[Work request] When a line in the data below includes "agent", count it; then give only the total.

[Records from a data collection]
--
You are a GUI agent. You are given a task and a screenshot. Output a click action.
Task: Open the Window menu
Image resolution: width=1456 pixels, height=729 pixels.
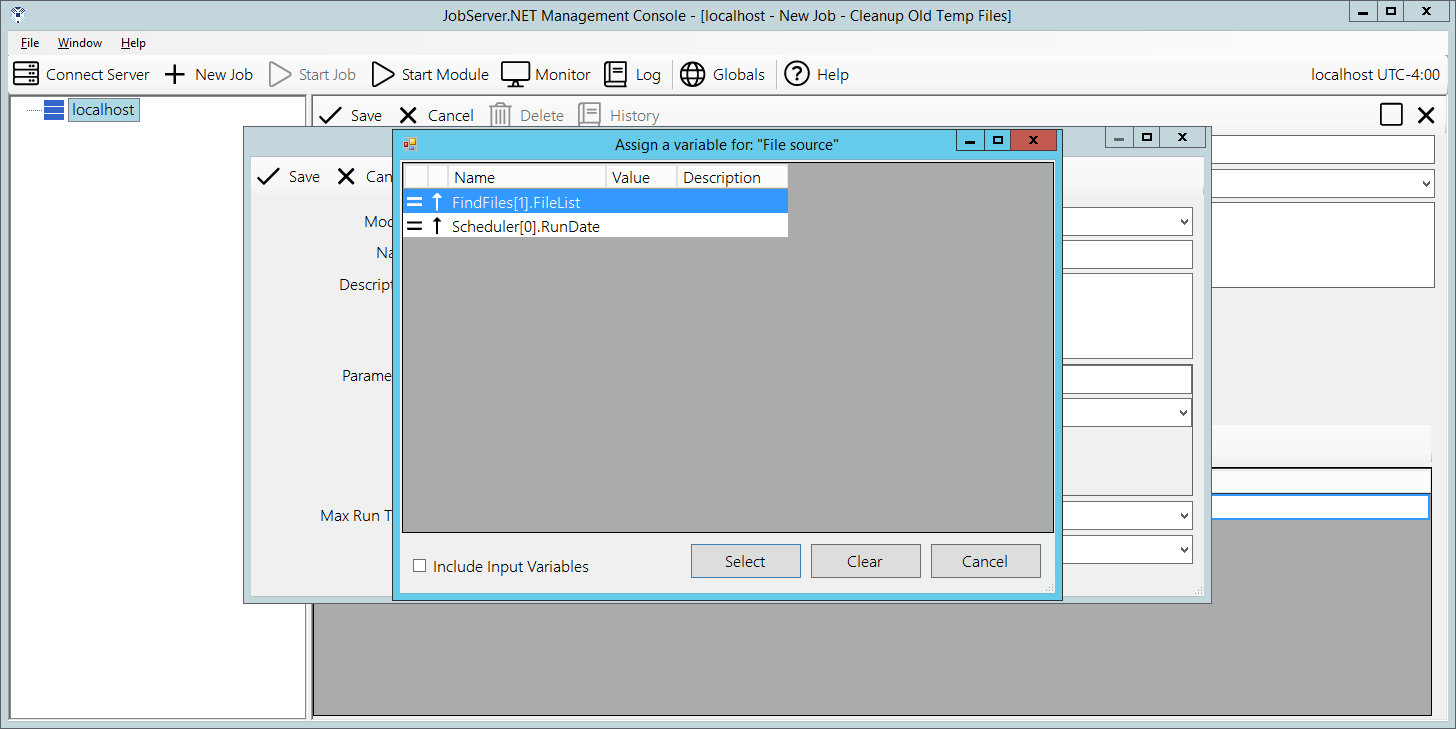coord(79,43)
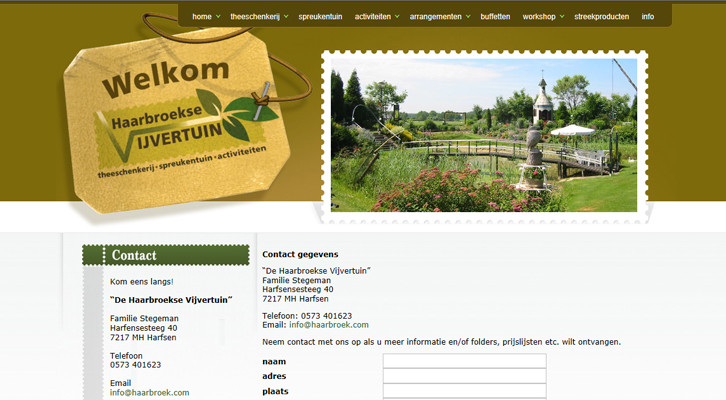This screenshot has width=726, height=400.
Task: Open the buffetten menu item
Action: point(495,17)
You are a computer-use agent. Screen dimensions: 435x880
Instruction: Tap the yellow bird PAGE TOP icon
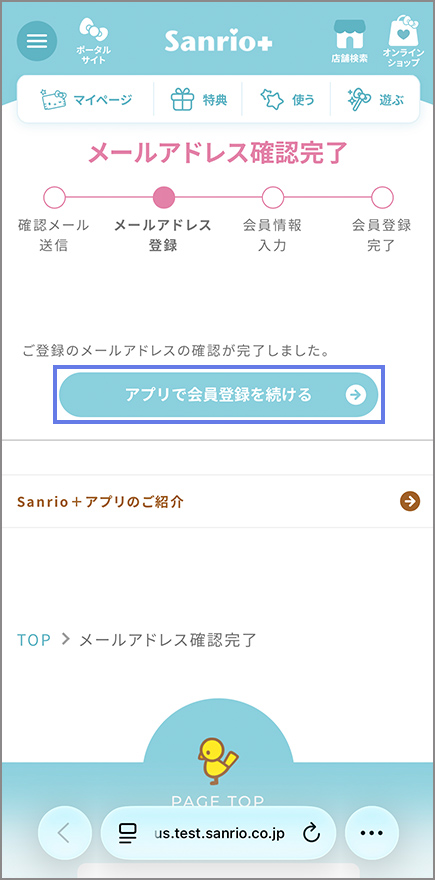[x=218, y=761]
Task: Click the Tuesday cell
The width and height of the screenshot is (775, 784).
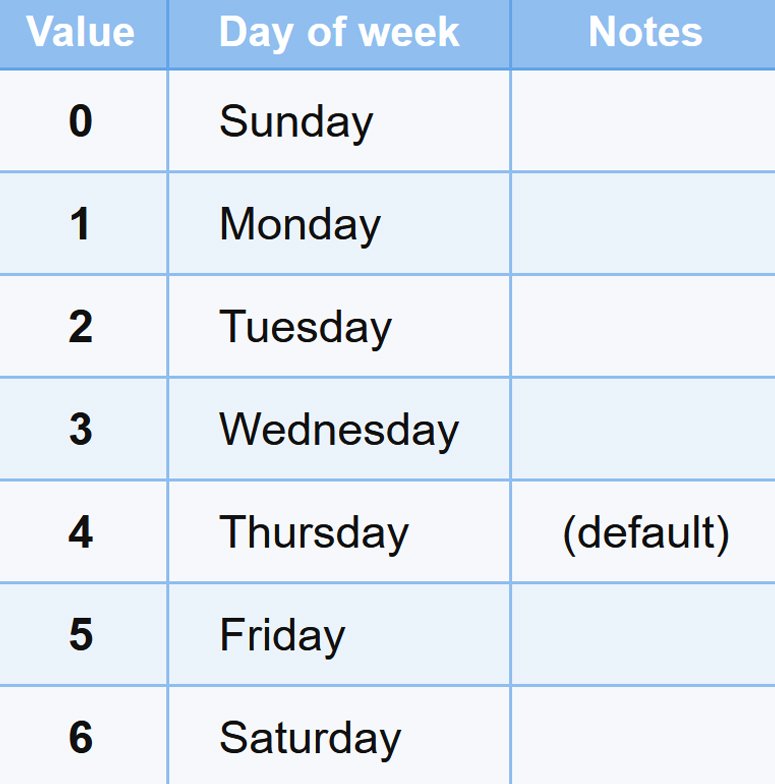Action: pyautogui.click(x=305, y=327)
--
[Written solution] 2